# [Brano estratto]
S. LORENZO GIUSTINIANI vescovo
(si celebra il 5 settembre)
Venezia, luglio 1381 - 8 gennaio 1456
Etimologia: Lorenzo = nativo di Laurento, dal latino
Emblema: Bastone pastorale, Portamonete
S.Lorenzo ed altri Santi, Giovanni Antonio de Sacchis detto "il Pordenone", 1532 Galleria dell'Accademia Venenzia
Lorenzo nacque a Venezia nel 1381 dalla nobile famiglia Giustiniani di Venezia. Dopo aver avuto una visione della Sapienza Eterna si diede alla vita ascetica.
Deludendo le attese della madre, rimasta vedova con cinque bambini in una grande casa nobiliare, gremita di servitù in livrea, abbandonò la famiglia e andò a chiudersi tra i monaci dell'isola di S. Giorgio.
Un amico che si era recato nel convento per persuaderlo a far ritorno in famiglia, decise invece di seguirne immediatamente l'esempio, facendosi frate. Lorenzo, vestito dell'umile saio del frate mendicante, andava di porta in porta a fare la questua.
Un figlio accattone non è un bel vedere per la nobile famiglia Zustinian o Giustiniani, ornamento della Serenissima.
Lui, Lorenzo, arriva a mendicare fin sotto casa, la madre, una piissima- donna, soffriva al pensiero che la gente potesse riconoscere suo figlio sotto quelle vesti, e per affrettarne il ritorno in convento mandava i domestici a riempire di pani la sua bisaccia, purché si tolga di lì. Lui accetta soltanto due pani, ringrazia e continua. Il confratello che lo accompagnava avrebbe voluto evitare le porte dalle quali provenivano solo insulti, ma Lorenzo era categorico: « Non abbiamo rinunciato al mondo soltanto a parole. Andiamo a riceverci anche il disprezzo! ».

# [Obiettivi]
1) Rispondi in base al brano su san Lorenzo Giustiniani.
(a) In che anno nacque Lorenzo?
(b) Su quale isola Lorenzo andò a chiudersi tra i monaci?
(c) Quanti pani accettava Lorenzo dai domestici della madre?
2) Riscrivi il tratto del brano su san Lorenzo Giustiniani che va da "Deludendo le attese" fino a "di S. Giorgio.", sostituendo "cinque bambini" con "sei bambini".
3) Riprendi il brano su san Lorenzo Giustiniani e continualo a partire dall'ultima frase riportata.

# [Dati forniti]

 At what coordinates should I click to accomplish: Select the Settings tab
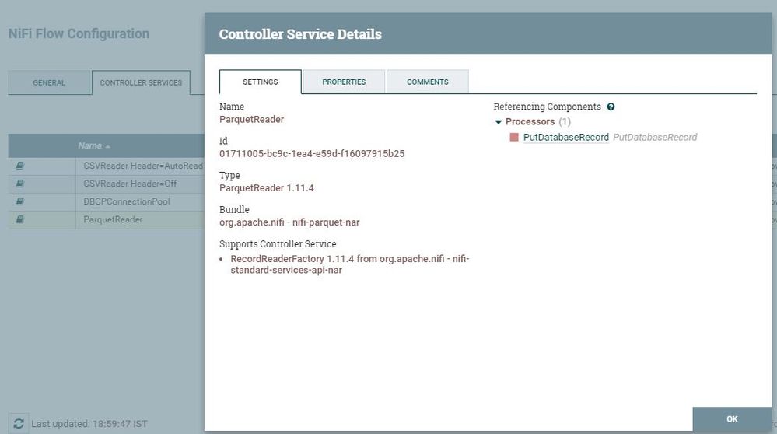pyautogui.click(x=260, y=82)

# [Risposte]
1)
(a) Nel 1381.
(b) Sull'isola di S. Giorgio.
(c) Due pani.

2)
Deludendo le attese della madre, rimasta vedova con sei bambini in una grande casa nobiliare, gremita di servitù in livrea, abbandonò la famiglia e andò a chiudersi tra i monaci dell'isola di S. Giorgio.

3)
Il suo scopo non è l’“opera buona” in sé. E’, addirittura, la rigenerazione della Chiesa attraverso la riforma personale di chierici e laici. L’umiliazione del mendicare ha valore di "vittoria sopra sé stessi", di avversione alle pompe prelatizie, di primo passo verso il rinnovamento attraverso la meditazione, la preghiera, lo studio, l’austerità. L’intraprendente e battagliera Venezia del Quattrocento è anche un fervido laboratorio di riforma cattolica, destinato a portare frutti preziosi.
Lorenzo Giustiniani è diacono nel 1404, quando si unisce ad altri sacerdoti, accolti nel monastero di San Giorgio in Alga, per vivere in comune tra loro, riconosciuti poi come “Compagnia di canonici secolari”: sono i pionieri dello sforzo riformatore. Sacerdote nel 1407, due anni dopo è già priore della comunità di San Giorgio in Alga.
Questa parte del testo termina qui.